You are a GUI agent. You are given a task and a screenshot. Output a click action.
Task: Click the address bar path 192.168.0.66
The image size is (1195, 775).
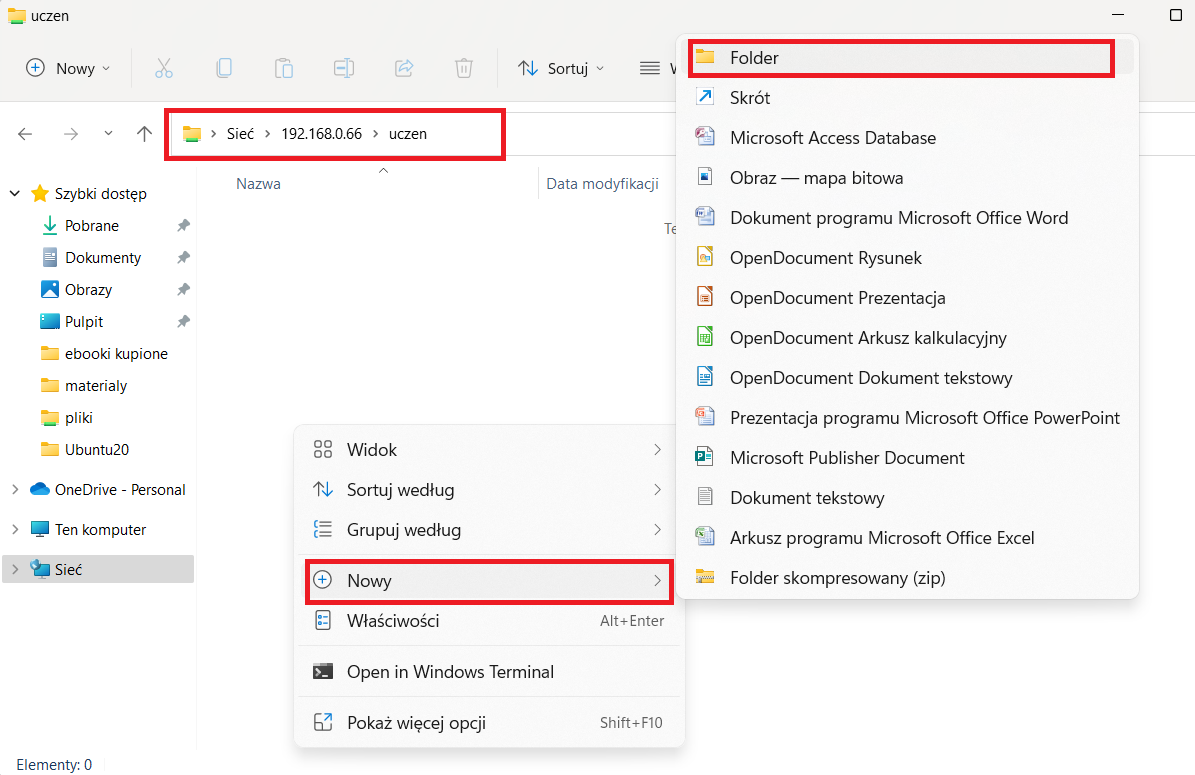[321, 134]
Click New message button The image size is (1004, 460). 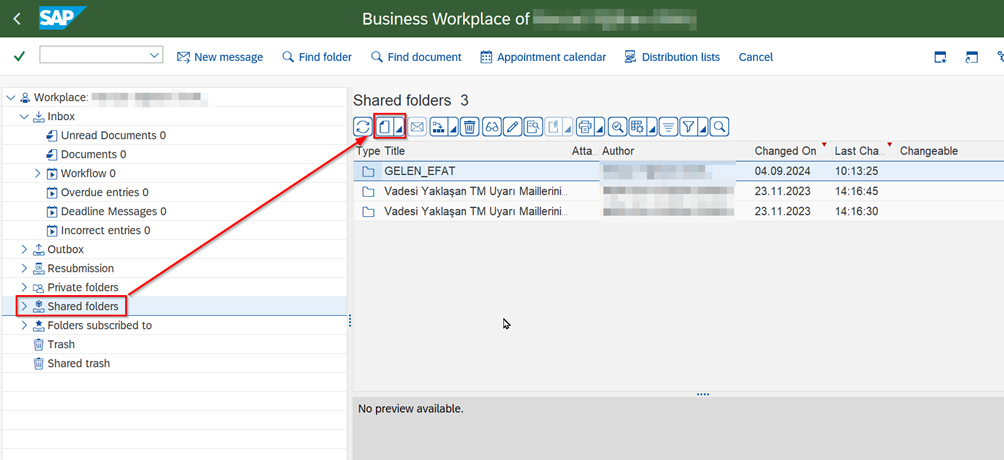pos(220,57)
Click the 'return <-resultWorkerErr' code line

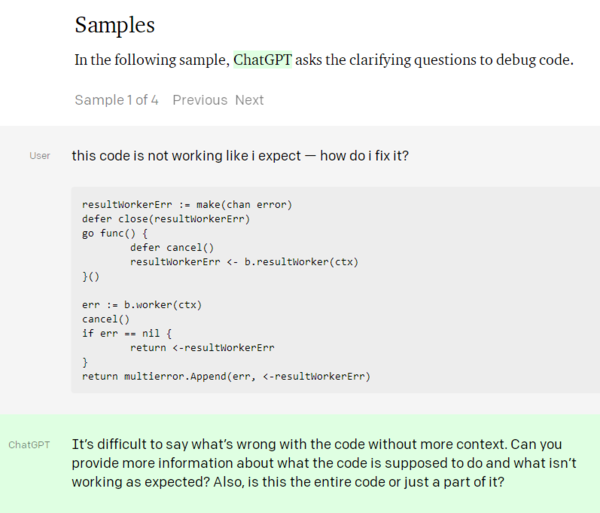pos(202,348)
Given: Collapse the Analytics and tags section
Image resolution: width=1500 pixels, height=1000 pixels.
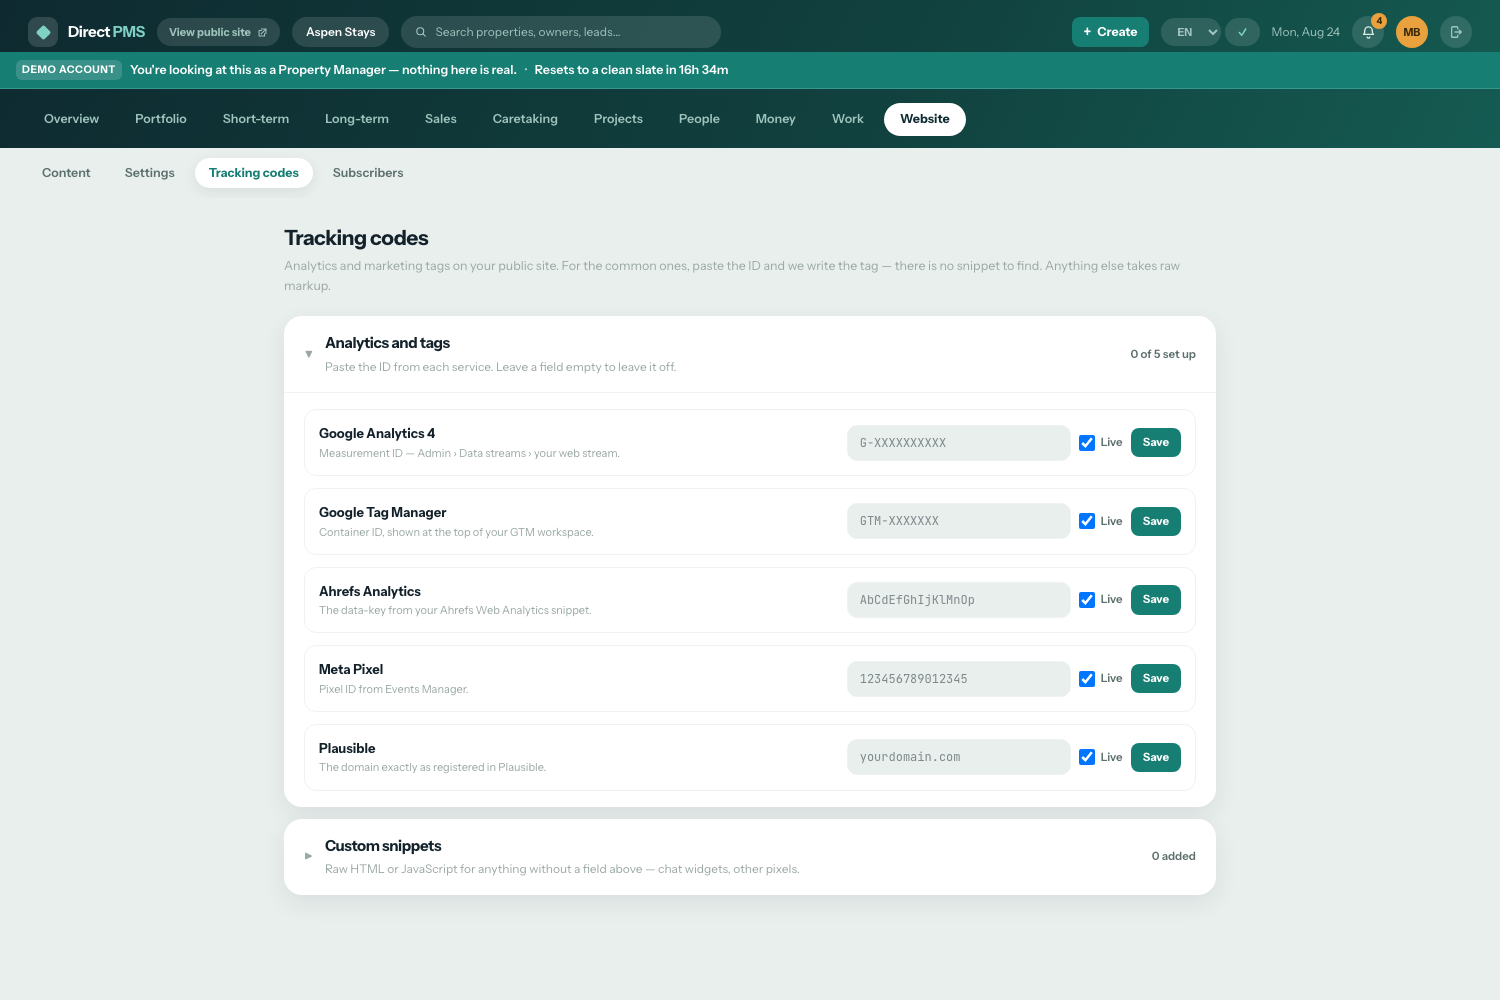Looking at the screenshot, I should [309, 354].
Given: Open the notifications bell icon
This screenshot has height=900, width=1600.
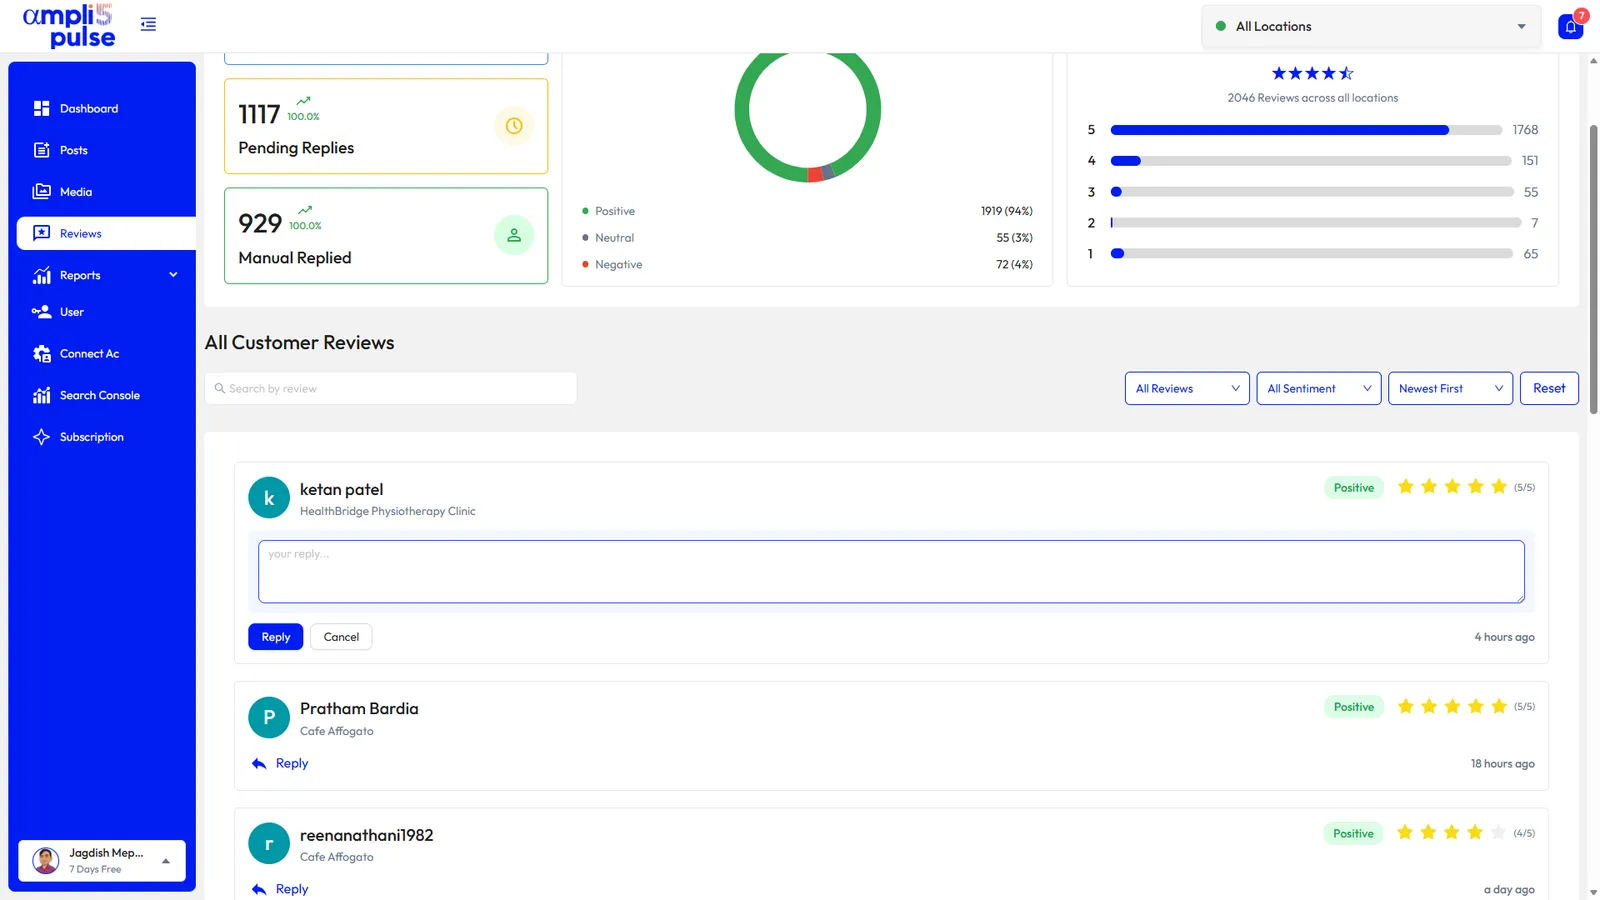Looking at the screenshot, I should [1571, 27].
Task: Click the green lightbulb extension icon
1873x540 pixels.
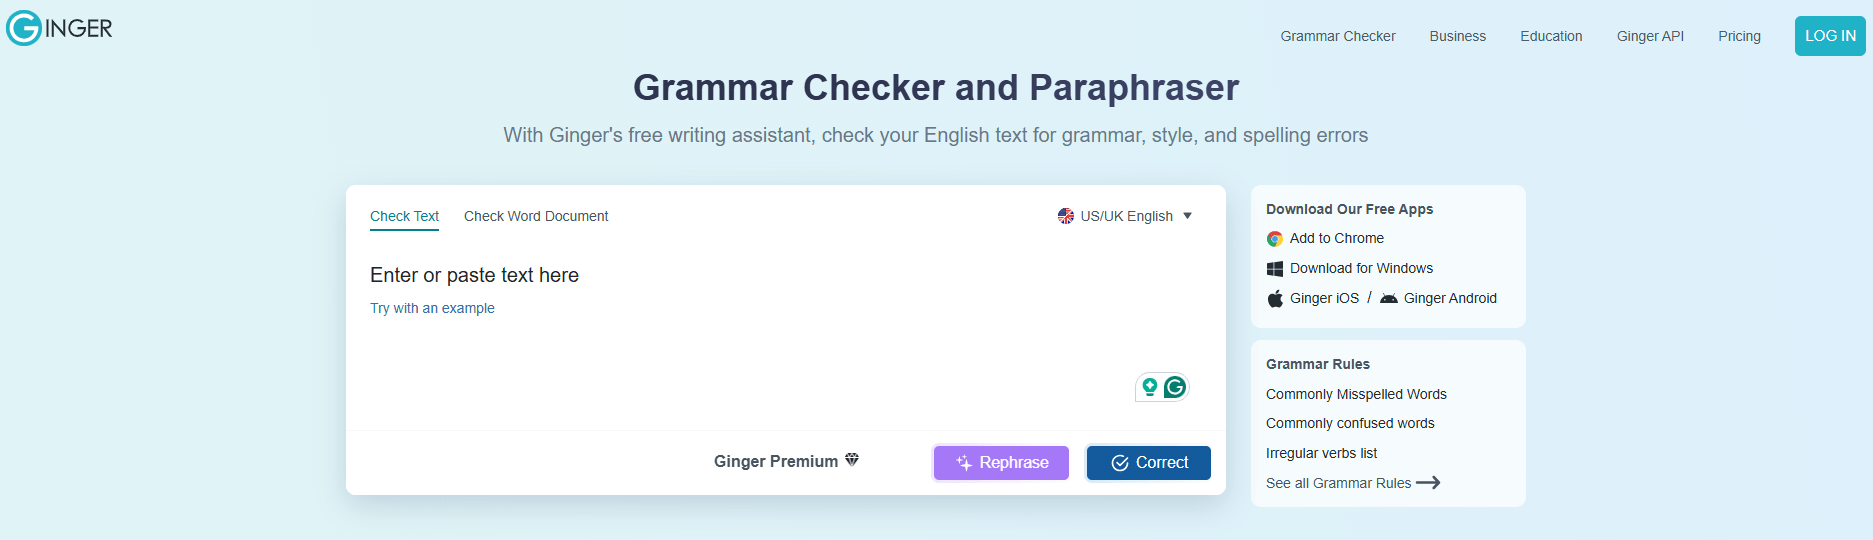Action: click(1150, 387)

What is expected: Extract the stretch from the line containing "Given: Open the notifications bell icon" through the end of the records, repeating each line exactly and leaving the pictures out.

The solution:
Given: Open the notifications bell icon
This screenshot has height=900, width=1600.
Looking at the screenshot, I should [1571, 27].
Task: Click the green lightbulb extension icon
1873x540 pixels.
Action: click(1150, 387)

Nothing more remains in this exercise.